#### Text extract ####

Olmes Fernando García Flórez (born 21 October 1992) is a Colombian footballer who plays as a forward for Deportes Quindio.

Club career
The Choco native began his career in the youth ranks of Deportes Quindio. In 2011, he made his debut in the Colombian First Division. In his first year with the club the young Colombian made 14 league appearances and scored two goals. In 2012, he made 33 league appearances for Quindio and scored five goals.

On 21 February 2013, García signed a contract with Real Salt Lake in Major League Soccer after being sold to the American side.  He scored his first goal for Salt Lake in an away game in Vancouver on 13 April.

García was released by Salt Lake at the end of the 2016 season, but was selected by San Jose Earthquakes in the 2016 MLS Re-Entry Draft Stage 2. He subsequently joined América de Cali in his home country.

On 24 January 2018, García was loaned to Spanish Segunda División side Real Oviedo for six months.

####

> Goal of the exercise: Please rewrite the part of the text on the Colombian footballer that opens with the words containing "Olmes Fernando García" and closes with "his home country.", replacing "Deportes Quindio" with "Deportes Quindío".

#### Data extract ####

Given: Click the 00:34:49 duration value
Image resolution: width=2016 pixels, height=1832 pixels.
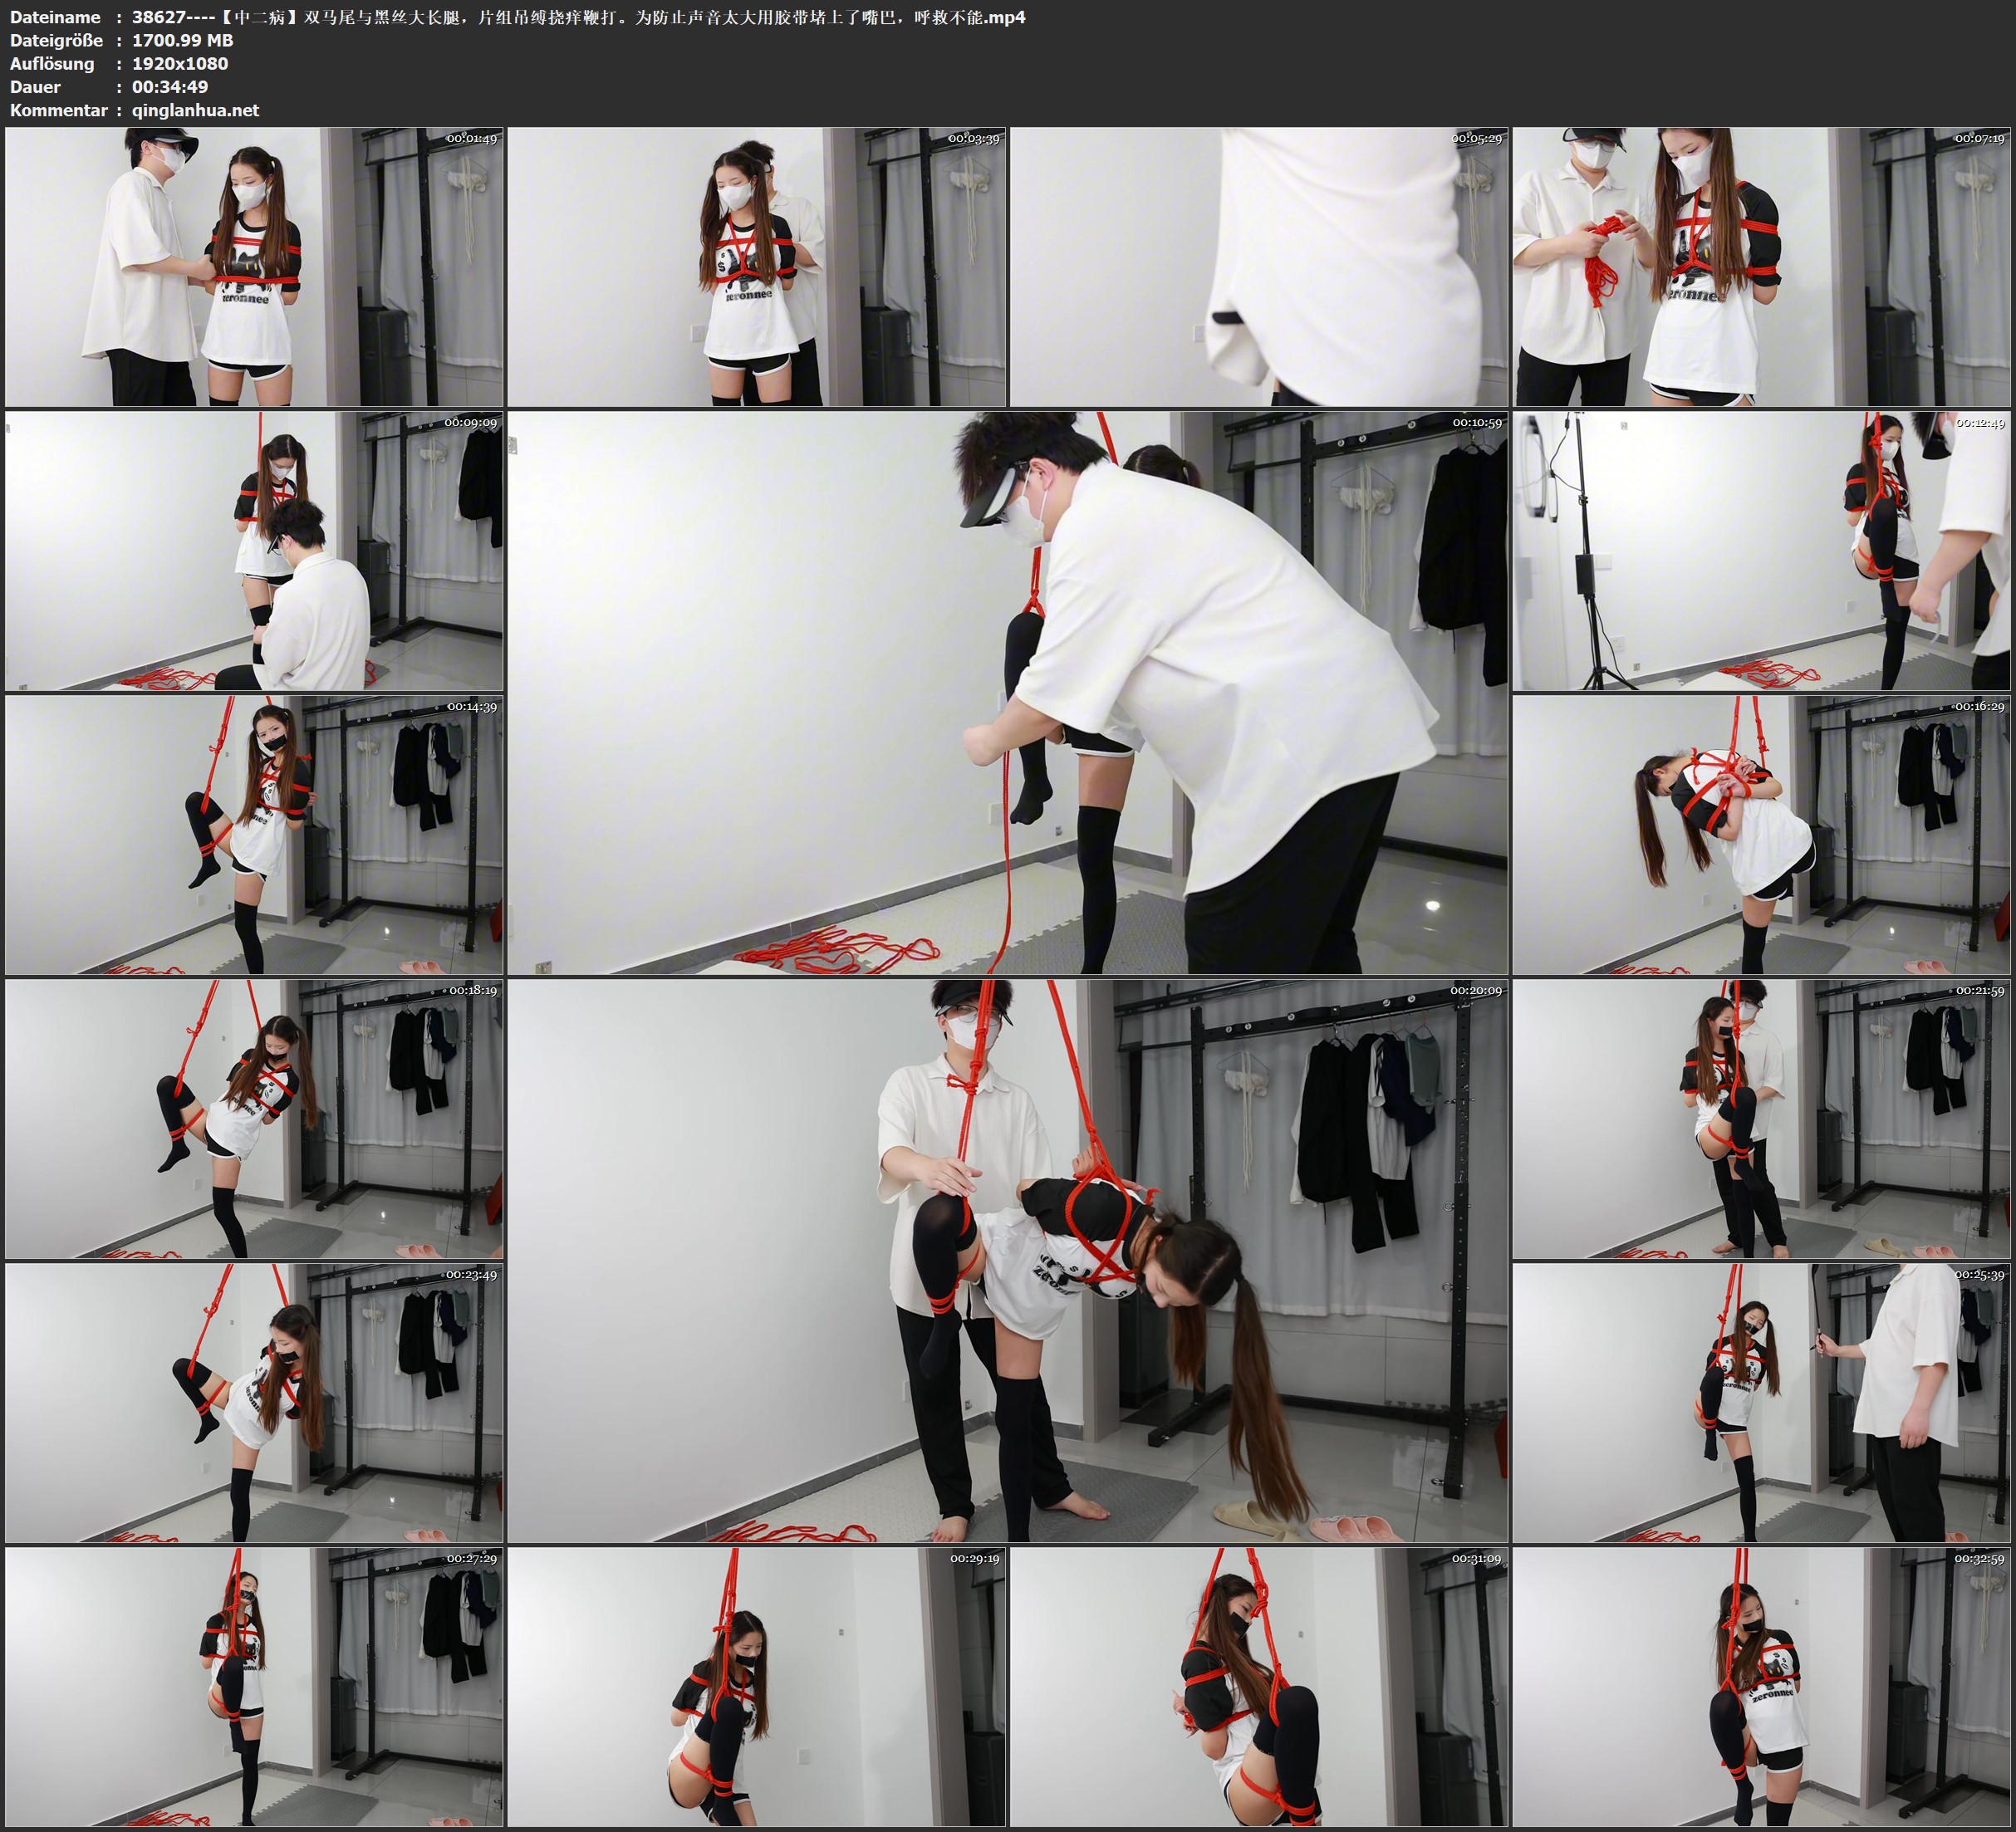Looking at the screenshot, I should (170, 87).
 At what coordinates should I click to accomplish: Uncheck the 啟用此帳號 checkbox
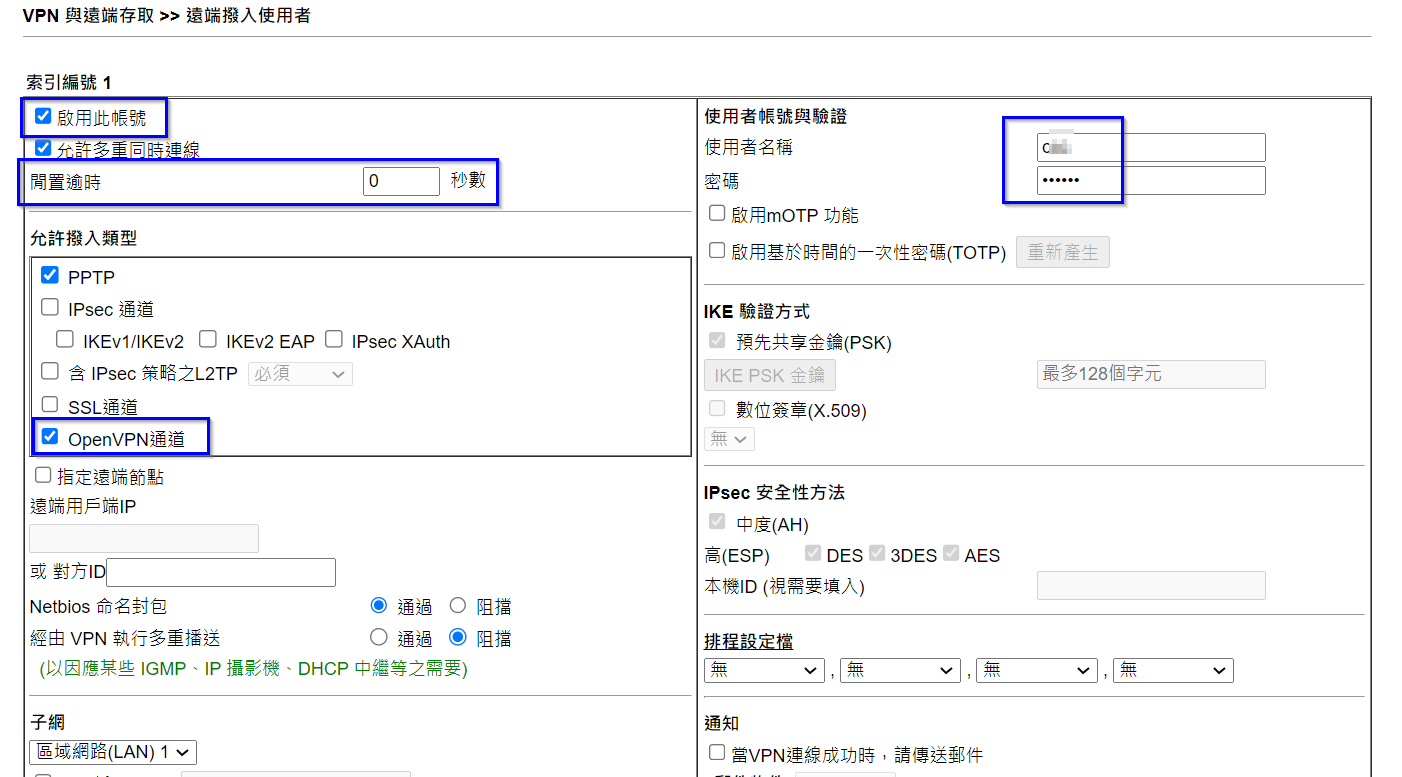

####

> Result for this task:
Olmes Fernando García Flórez (born 21 October 1992) is a Colombian footballer who plays as a forward for Deportes Quindío.

Club career
The Choco native began his career in the youth ranks of Deportes Quindío. In 2011, he made his debut in the Colombian First Division. In his first year with the club the young Colombian made 14 league appearances and scored two goals. In 2012, he made 33 league appearances for Quindio and scored five goals.

On 21 February 2013, García signed a contract with Real Salt Lake in Major League Soccer after being sold to the American side.  He scored his first goal for Salt Lake in an away game in Vancouver on 13 April.

García was released by Salt Lake at the end of the 2016 season, but was selected by San Jose Earthquakes in the 2016 MLS Re-Entry Draft Stage 2. He subsequently joined América de Cali in his home country.